Finding pictures that made me laugh - of Mom/Joe in younger days and so happy. So many years spent in happy times. Pictures of old friends who are gone - that they are with now. All together in Heaven.

I found an old high school annual and its made me think about the people in my past. Some memories good and some not so great. (My hair in the 80's was a sight. Had the Farrah Fawcett do going on for sure.)

I have this desire to reconnect with some people....but I have no idea why. I'm in a different place than I was in 1986 when I moved away from home for good. I'm an adult and some of these people I only know as a teenager. So what could I gain from this connection? Am I trying to recreate happier times in my past or bring the lessons I learn into my present. Who knows. Too deep for now and I won't know until I try. But I do know that God is pulling me in this direction. And I'll go - I hope so anyway.

Saturday, January 24, 2009

She's back......

So its been a while since I've been here and there's no excuse coming of why. Just not the time to be writing. But it's been a tough week...so here I am to get some stuff out.

1. I've done ok on the outside handling the death of my mom and my step father. The outside of me I can control and make "pretty" so the world doesn't have to see how truly messed up my insides are. The last few days I've been wondering if this is all really real or if I'll wake up soon to find them both at home and wondering why I haven't called and worried sick about me. They can't be dead - it's just not possible. And even more impossible - I'm expected to live the rest of my days without them. I know people die as a part of life but this is just not fair and I'm sad people - really sad.

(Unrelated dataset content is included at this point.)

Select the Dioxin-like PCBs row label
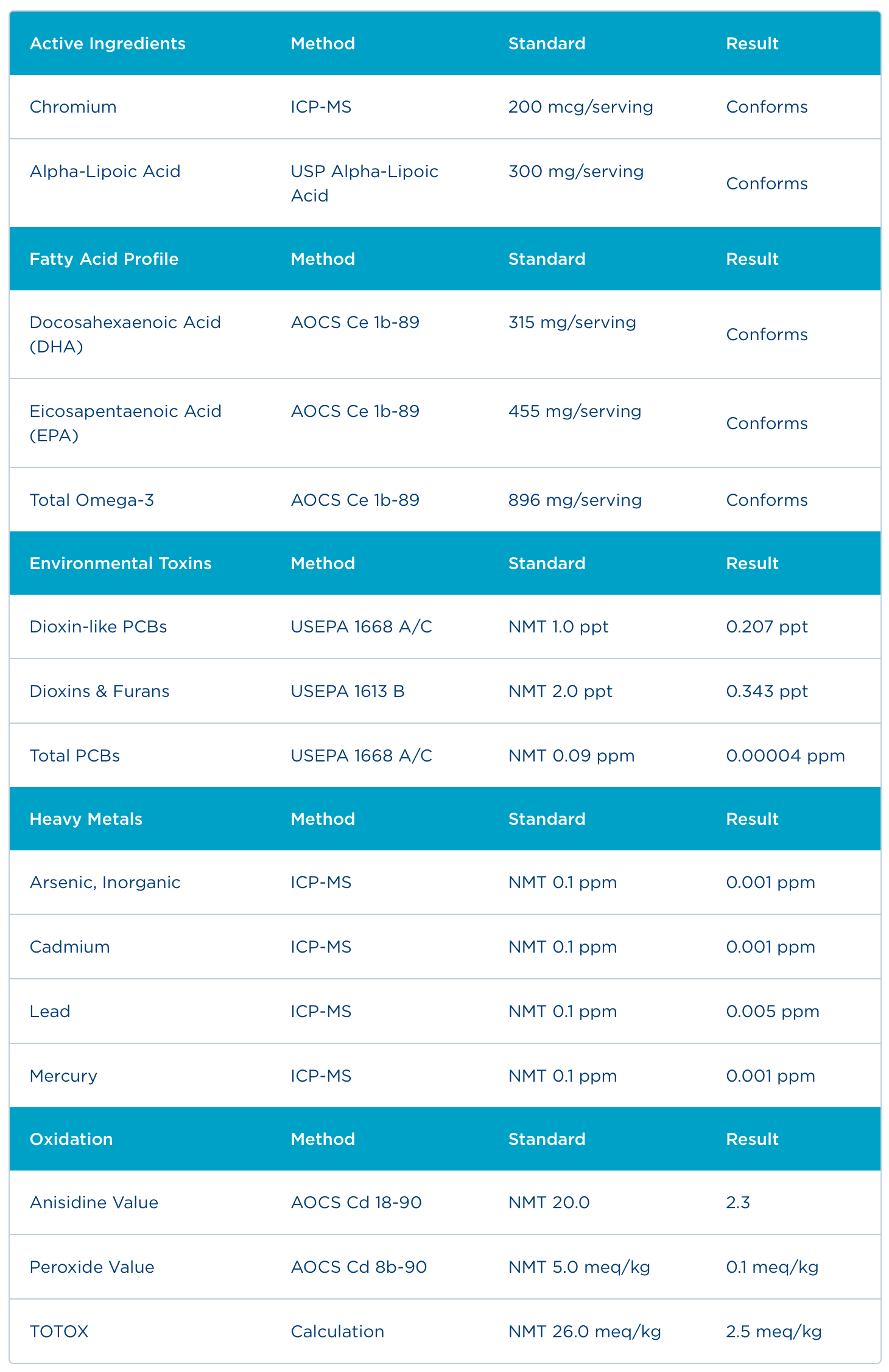The height and width of the screenshot is (1372, 889). (98, 627)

2. My employer had layoffs this week and they affected some of my friends. It was just hard for them but it was hard for those who love them to watch. The economy is so uncertain and all of us are wondering just what will happen next. Please President Obama - do what you can to help us and quickly. And in the meanwhile I pray for my friends and the others who lost jobs.

I'm trying to be positive through these things. I know my mom/step father still love me and are watching over me (love doesn't cease because the person dies). I know my friends will be ok jobwise.

I trust in God and He will provide - of that I'm sure.

Of that I'm sure.

Thursday, January 1, 2009

Happy New Year

Just a quick note to say I made it through the holidays. By far the hardest thing I've done yet. I'm so glad to have them over....I am sure Mom/Joe are together and loving every minute of their reunion. Doesn't make me miss them any less.

Hope your New Year is fill with joy and love.

Thursday, December 25, 2008

Finally

Christmas is here.

I don't have to dread it one more day - it's here.

I'll get through this day i'm sure. I have family gatherings and friends coming to vacation in Western NC for a few days with me.....but I miss my Mom and my step father. More than any words could ever do justice to. If you haven't been through this I wish you never had to.

Merry Christmas to all!

Tuesday, December 23, 2008

It's coming on Christmas, they're cutting down trees....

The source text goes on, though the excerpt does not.